If a print or map has moderate value, this means that it is worth taking care of and enjoying, but also that you are unlikely to realize a very significant amount if you went to sell it. Generally such prints are worth restoring if you like them and want to keep them, but are not worth spending the money on to restore them if you plan to sell them, as you are unlikely to realize that amount of gain in the sale price. Generally such prints are also not worth having appraised unless you have a particular reason for needing such a specific value.
A print or map of significant value is one which you might want to consider selling or having an appraisal of it done.
If the item has condition problems or if it has been framed for more than about 10 years, it will probably need conservation and it almost certainly will need to be refit with archival framing materials. Our general advice to those who own prints such as this, where conservation or reframing is needed, is that if you are not willing to have this work done, you should seriously consider selling the item. Any old print or map that has condition problems or is framed improperly will almost certainly eventually fall apart and lose whatever value it has. That would be a shame for any item within this category.
There are quite a number of factors that determine the value of Currier & Ives prints, the most significant being, in order of importance: size, subject, and condition.
- Small folio: prints range from about $75 to $3,000
- Medium folio: prints range from about $150 to $5,000
- Large folio: prints range from about $400 to $60,000
- Lowest value: name prints, children, religious, memorials
- Middle value: foreign views, genre, historical, fruit & flowers
- Highest value: winter scenes, American views, sporting, western, trains
- Condition: important factors include
- Color and quality of impression
- Tears/holes, especially into the image
- Width of margins (though we think this is over-emphasized by many collectors)
A reproduction is a print copied photomechanically from an original painting, print or map. For further information on what this means, please visit our essay on “What Is A Print?”

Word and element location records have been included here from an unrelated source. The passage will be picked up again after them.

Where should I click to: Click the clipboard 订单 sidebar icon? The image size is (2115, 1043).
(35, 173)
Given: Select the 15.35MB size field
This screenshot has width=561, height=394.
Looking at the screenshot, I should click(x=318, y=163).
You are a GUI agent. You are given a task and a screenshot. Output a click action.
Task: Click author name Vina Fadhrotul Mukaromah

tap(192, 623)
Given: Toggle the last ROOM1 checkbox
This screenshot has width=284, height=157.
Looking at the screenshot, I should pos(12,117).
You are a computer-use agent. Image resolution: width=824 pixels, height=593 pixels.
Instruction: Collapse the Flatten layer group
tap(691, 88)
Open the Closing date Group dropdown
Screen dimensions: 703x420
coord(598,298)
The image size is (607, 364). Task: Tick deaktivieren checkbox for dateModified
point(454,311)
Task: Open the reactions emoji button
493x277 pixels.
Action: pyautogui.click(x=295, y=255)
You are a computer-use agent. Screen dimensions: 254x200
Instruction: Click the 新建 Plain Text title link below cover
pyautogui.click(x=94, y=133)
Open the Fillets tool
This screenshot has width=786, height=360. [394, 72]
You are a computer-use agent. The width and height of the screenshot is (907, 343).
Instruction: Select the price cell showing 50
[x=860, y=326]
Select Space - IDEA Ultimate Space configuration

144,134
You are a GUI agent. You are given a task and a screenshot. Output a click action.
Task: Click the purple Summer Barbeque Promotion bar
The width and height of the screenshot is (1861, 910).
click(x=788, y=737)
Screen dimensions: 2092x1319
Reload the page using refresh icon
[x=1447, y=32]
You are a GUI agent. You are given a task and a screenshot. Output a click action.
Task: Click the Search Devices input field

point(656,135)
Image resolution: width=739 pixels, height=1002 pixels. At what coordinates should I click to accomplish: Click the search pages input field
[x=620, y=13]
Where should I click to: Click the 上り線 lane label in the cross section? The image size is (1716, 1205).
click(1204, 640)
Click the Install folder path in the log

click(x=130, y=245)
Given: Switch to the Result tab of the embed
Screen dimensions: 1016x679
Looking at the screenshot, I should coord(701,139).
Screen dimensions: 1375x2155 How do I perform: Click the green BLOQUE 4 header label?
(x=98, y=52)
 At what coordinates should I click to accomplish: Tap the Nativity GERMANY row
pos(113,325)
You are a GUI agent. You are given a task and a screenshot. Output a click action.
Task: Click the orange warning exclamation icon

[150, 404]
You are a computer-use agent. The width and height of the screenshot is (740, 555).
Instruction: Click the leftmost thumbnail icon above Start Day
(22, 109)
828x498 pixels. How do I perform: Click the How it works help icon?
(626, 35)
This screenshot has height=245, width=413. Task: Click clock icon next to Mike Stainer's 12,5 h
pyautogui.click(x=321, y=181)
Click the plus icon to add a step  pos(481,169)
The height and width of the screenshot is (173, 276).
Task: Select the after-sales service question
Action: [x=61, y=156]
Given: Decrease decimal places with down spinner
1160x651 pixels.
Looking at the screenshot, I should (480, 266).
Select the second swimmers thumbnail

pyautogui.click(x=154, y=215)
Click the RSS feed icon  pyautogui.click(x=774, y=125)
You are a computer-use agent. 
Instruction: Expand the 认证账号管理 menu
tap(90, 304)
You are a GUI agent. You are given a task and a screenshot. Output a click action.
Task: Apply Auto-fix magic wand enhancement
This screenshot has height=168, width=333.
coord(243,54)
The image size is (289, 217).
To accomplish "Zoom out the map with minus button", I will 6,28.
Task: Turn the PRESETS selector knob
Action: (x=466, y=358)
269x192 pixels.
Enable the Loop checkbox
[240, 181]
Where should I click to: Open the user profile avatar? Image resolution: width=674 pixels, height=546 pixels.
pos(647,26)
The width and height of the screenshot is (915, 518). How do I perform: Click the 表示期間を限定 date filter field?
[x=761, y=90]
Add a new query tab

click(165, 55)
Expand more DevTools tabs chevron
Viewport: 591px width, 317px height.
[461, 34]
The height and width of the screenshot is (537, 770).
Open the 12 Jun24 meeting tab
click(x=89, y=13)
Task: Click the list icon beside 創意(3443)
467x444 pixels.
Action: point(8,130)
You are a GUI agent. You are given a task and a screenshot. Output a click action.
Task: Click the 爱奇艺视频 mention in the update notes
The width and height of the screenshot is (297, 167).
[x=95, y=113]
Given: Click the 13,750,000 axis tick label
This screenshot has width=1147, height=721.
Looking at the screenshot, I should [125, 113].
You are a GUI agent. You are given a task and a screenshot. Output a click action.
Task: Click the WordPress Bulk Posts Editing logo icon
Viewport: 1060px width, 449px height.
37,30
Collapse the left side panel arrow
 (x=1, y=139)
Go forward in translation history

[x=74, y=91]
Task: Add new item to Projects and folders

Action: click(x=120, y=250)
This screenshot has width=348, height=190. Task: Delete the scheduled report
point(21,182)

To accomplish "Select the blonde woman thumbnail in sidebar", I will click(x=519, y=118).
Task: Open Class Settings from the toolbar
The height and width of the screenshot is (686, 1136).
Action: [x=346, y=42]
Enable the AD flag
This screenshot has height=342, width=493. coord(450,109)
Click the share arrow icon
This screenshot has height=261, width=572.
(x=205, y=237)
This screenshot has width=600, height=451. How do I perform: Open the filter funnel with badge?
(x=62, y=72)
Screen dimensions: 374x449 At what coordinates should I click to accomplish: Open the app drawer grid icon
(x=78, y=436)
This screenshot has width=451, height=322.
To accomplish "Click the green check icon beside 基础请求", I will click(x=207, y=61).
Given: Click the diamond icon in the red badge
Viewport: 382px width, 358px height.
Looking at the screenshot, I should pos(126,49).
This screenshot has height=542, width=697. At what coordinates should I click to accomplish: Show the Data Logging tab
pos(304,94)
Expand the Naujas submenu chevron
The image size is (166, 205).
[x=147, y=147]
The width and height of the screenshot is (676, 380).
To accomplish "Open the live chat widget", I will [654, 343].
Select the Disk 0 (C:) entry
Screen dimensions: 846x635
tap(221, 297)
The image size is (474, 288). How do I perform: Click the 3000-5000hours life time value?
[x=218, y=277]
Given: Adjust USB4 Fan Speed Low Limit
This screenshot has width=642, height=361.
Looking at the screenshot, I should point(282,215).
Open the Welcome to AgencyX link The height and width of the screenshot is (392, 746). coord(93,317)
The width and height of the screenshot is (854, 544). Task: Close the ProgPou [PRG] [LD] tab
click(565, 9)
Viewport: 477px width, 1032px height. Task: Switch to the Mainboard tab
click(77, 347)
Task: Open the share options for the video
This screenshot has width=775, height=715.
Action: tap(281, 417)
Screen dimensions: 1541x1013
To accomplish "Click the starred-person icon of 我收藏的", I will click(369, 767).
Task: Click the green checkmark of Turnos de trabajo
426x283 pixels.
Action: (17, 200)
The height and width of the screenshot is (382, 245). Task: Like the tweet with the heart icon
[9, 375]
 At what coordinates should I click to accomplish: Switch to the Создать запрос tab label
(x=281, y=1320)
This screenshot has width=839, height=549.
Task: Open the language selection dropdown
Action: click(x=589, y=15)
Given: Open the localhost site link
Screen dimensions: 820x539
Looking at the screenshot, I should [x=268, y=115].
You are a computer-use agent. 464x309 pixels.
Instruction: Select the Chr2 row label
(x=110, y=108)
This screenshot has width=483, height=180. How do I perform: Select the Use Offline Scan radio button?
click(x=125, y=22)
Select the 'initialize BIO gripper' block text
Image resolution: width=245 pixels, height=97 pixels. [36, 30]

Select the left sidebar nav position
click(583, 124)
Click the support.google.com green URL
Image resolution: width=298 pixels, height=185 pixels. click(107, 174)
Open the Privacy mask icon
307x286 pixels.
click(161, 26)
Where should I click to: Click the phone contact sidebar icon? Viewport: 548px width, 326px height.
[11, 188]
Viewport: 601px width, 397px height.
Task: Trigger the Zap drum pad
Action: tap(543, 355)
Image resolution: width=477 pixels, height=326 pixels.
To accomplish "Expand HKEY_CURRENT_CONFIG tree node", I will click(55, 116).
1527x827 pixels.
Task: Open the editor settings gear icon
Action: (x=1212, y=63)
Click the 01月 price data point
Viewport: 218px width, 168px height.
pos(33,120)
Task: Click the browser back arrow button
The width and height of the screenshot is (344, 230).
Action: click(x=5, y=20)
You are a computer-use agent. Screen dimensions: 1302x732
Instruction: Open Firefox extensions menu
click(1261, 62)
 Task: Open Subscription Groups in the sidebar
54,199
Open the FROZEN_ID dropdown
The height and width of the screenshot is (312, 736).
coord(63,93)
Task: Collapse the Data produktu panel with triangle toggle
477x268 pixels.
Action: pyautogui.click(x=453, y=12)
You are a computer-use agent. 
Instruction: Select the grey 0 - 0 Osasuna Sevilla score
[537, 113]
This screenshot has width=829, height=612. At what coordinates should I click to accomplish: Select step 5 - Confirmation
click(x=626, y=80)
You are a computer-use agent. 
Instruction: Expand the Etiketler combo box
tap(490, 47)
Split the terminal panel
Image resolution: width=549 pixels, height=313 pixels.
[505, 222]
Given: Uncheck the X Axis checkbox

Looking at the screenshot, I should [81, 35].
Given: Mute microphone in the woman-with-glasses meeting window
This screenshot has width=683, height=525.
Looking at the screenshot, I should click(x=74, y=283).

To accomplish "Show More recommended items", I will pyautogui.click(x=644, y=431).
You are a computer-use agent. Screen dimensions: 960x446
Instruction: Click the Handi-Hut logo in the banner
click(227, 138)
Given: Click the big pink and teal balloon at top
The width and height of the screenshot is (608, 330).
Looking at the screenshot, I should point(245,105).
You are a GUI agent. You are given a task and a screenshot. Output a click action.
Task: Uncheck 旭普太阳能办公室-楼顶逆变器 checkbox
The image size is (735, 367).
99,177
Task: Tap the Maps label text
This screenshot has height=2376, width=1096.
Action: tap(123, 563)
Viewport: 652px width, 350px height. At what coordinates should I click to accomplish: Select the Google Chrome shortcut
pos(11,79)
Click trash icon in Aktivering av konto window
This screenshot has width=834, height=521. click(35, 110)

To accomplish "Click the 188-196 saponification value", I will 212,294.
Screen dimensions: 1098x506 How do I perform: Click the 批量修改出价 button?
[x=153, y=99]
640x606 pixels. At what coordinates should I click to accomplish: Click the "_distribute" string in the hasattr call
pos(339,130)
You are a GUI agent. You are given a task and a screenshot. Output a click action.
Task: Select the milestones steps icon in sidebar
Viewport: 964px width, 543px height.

Reproductions in general have only decorative value, and that at the lower end of the range. If your reproduction is in good shape and is attractive, someone may pay you something for it, but only whatever he/she would pay to put an attractive image on the wall..
Reproductions almost never have any intrinsic value. There are two main reasons for this: 1) the image was made photomechanically, without hand work and 2) more reproductions that are just as good can be made at any time, so there is no scarcity value.
Reproductions are rarely worth having appraised or restored. If you like its appearance, enjoy it, but do not worry about its value.